1. Equivalence among answer choices
Sometimes, two answer choices are the same thing. Take the question about Gene's disorder: manic depression and bipolar disorder are two names for the same thing. Those two answers are equivalent. When two answers on a multiple choice test are the same, it almost always means you can eliminate those answers. After all, you can't pick A and not pick B if they mean the same thing!
2. Off-topic answer choices
Imagine that I ask you a question about leaders during the American Revolution, and one of the answer choices is Abraham Lincoln. That doesn't make sense; he had nothing to do with the American Revolution!

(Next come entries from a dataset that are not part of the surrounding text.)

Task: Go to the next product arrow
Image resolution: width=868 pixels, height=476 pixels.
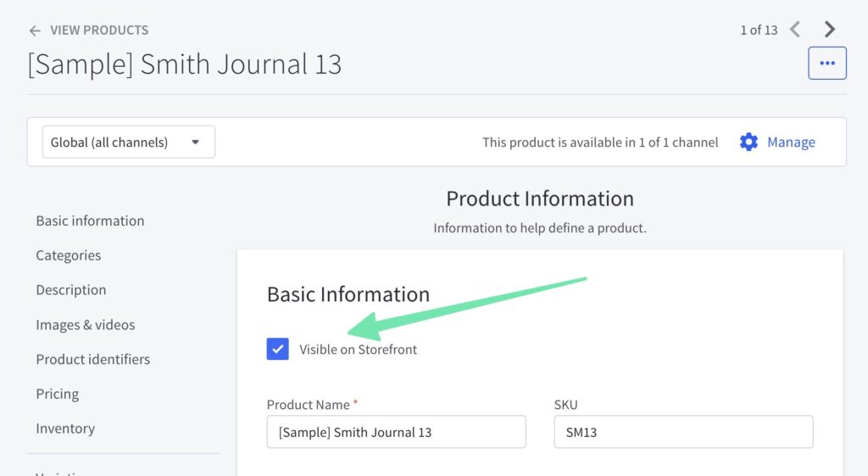Action: pyautogui.click(x=830, y=30)
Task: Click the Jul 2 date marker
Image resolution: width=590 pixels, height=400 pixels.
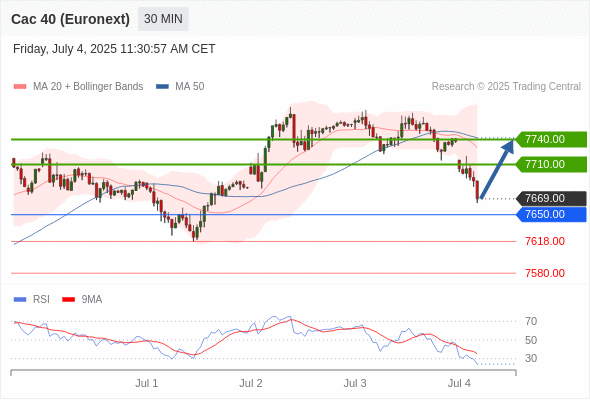Action: pos(251,383)
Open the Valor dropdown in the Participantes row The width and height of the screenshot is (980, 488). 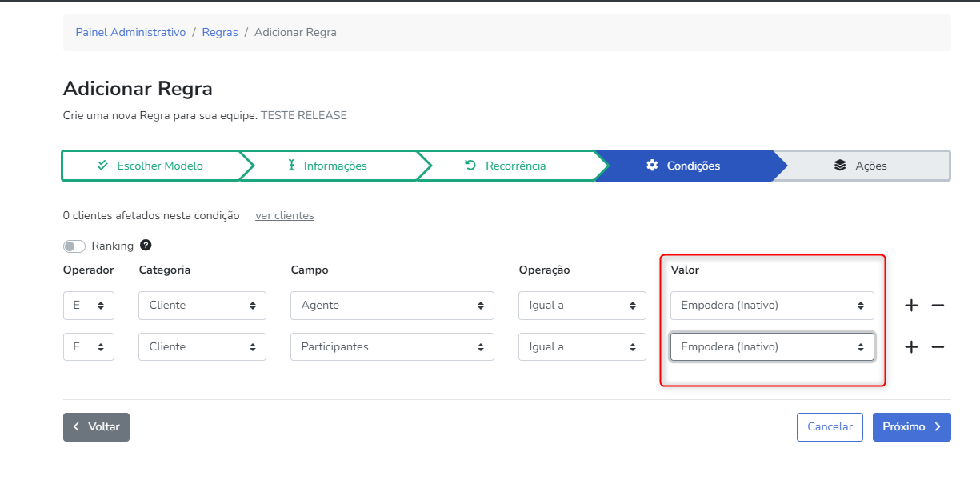[771, 347]
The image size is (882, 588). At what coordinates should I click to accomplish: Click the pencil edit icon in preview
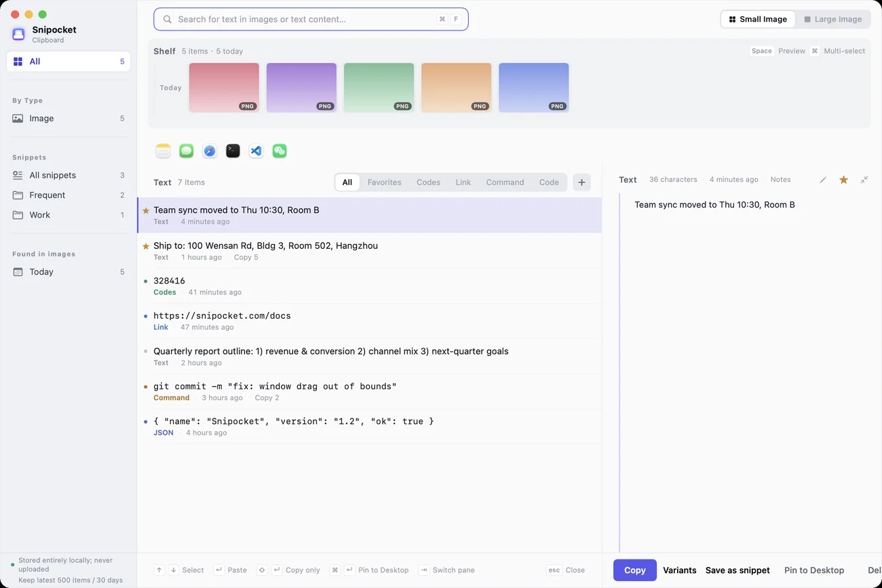point(823,180)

You can quickly eliminate that answer.
Off-topic answer choices could be from a completely different content area, like having a math problem on an English test, or more likely they'll be from the same content area but a different segment of that content, like having Lincoln as a choice in a Revolutionary question. Both Lincoln and the American Revolution are part of American history, but they are from different parts of American history, and therefore, we can eliminate the answer choice about Lincoln.
3. More detail or longer answer choices
Let's say that I ask what is a major theme of the book To Kill a Mockingbird. All of the answer choices are one or two words, like 'romance' or 'hunting birds.' But one answer is longer and more detailed, like 'the importance of taking others' viewpoints into consideration.' Even without reading the book, it's probably clear that the longer, more detailed answer is the correct one. Often, more detail or length in an answer choice indicates a correct answer.
4. Similar words in question and answer choice
We've already seen this one: remember Tyler, the behavioral theorist who believes that psychologists should study people's behaviors? By having two similar words (behavioral and behaviors) in the question and answer choice, it's like a big red, flashing light letting people know that this is the right answer.
Qualifiers and Absolutes
Annie has two credit card balances. One of them, at 21% interest, has a balance of $1,000. The other, at 28% interest, has a balance of $5,000. Which card should she pay off first?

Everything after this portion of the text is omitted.